======== SUPPLIED RECORDS ========
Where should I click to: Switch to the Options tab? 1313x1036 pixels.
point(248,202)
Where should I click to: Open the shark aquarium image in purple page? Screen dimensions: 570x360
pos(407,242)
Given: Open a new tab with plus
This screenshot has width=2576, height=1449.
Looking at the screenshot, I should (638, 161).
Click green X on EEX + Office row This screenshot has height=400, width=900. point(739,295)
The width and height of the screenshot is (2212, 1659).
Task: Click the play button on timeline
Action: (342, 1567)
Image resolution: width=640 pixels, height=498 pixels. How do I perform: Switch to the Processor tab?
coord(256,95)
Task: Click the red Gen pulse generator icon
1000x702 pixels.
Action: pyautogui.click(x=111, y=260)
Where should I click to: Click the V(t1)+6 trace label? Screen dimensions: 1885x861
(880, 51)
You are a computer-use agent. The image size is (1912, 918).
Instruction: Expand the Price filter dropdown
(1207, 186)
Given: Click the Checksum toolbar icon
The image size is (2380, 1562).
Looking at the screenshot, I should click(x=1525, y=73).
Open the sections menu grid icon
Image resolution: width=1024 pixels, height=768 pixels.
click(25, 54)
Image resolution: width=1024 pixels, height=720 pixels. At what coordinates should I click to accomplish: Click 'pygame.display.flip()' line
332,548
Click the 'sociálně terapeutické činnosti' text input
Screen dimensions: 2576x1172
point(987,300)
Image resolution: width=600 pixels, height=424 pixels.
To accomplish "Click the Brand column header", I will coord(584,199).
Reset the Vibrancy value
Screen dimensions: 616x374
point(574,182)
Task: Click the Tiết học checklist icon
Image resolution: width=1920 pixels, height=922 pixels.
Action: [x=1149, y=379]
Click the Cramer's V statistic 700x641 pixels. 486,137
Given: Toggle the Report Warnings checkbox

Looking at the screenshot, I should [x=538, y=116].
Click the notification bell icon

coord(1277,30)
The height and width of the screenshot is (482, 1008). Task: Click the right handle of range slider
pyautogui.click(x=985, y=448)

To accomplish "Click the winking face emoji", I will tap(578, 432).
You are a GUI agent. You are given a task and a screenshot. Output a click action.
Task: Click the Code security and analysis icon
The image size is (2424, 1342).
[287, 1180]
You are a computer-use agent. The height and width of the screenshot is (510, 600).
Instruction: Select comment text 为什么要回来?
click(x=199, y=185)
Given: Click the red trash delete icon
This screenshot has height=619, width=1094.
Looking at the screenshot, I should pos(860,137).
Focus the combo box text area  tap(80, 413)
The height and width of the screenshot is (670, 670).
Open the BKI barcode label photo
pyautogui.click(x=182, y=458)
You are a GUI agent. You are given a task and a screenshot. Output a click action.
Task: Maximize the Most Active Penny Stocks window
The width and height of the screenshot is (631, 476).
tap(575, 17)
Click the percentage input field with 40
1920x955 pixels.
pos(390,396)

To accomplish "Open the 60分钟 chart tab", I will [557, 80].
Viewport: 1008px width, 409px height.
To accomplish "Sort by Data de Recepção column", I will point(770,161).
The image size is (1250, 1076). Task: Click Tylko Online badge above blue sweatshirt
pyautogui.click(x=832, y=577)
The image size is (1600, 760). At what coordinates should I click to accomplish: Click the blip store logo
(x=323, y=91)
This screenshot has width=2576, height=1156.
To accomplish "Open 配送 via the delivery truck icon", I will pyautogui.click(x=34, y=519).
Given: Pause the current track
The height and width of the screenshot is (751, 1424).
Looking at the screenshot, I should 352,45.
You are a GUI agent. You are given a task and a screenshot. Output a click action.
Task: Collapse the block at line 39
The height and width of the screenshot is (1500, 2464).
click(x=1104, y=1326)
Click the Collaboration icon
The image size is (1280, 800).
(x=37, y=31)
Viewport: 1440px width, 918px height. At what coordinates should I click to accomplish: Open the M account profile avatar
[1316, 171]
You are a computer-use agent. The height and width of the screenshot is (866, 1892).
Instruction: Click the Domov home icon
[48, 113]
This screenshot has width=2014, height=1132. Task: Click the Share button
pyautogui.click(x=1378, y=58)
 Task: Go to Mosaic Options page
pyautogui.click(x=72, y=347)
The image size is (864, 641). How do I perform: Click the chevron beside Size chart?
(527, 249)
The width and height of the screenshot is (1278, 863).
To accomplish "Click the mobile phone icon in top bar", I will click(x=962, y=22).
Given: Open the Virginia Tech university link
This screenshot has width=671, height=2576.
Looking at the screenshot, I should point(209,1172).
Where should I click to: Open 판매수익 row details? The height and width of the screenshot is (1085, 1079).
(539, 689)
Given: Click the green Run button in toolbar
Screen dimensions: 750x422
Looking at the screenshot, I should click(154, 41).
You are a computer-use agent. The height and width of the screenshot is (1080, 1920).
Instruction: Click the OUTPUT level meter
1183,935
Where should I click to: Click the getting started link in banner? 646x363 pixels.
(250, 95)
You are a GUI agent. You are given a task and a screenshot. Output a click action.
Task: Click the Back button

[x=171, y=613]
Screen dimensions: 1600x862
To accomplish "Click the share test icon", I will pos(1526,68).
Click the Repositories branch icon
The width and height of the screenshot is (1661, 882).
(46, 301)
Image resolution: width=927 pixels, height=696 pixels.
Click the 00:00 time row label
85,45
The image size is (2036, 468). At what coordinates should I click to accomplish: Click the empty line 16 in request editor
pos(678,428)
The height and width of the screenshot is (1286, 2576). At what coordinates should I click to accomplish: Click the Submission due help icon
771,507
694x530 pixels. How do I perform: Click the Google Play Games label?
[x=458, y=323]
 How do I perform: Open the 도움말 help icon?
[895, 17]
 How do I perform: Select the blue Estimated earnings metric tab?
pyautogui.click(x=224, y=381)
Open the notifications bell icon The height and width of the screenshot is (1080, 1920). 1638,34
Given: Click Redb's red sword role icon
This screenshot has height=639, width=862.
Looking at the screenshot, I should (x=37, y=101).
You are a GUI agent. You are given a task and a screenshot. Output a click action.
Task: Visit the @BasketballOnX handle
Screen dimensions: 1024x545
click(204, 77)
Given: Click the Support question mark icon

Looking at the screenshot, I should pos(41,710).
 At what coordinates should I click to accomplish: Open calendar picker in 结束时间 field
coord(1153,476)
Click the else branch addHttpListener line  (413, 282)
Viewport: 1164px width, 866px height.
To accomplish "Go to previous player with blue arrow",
========
» REQUIRED WORK
Can you format the material between the lines holding "Click the Cramer's" and "will tap(578, 432).", inclusive, as a two-column CSV with the headers instruction and coordinates? Each row should pair one instruction with its coordinates, each in its own quoted field, with any line breaks turned into spaces.

» THE ANSWER
instruction,coordinates
"Click the Cramer's V statistic 700x641 pixels.","486,137"
"Given: Toggle the Report Warnings checkbox","Looking at the screenshot, I should [x=538, y=116]."
"Click the notification bell icon","coord(1277,30)"
"The height and width of the screenshot is (482, 1008). Task: Click the right handle of range slider","pyautogui.click(x=985, y=448)"
"To accomplish ""Click the winking face emoji"",","I will tap(578, 432)."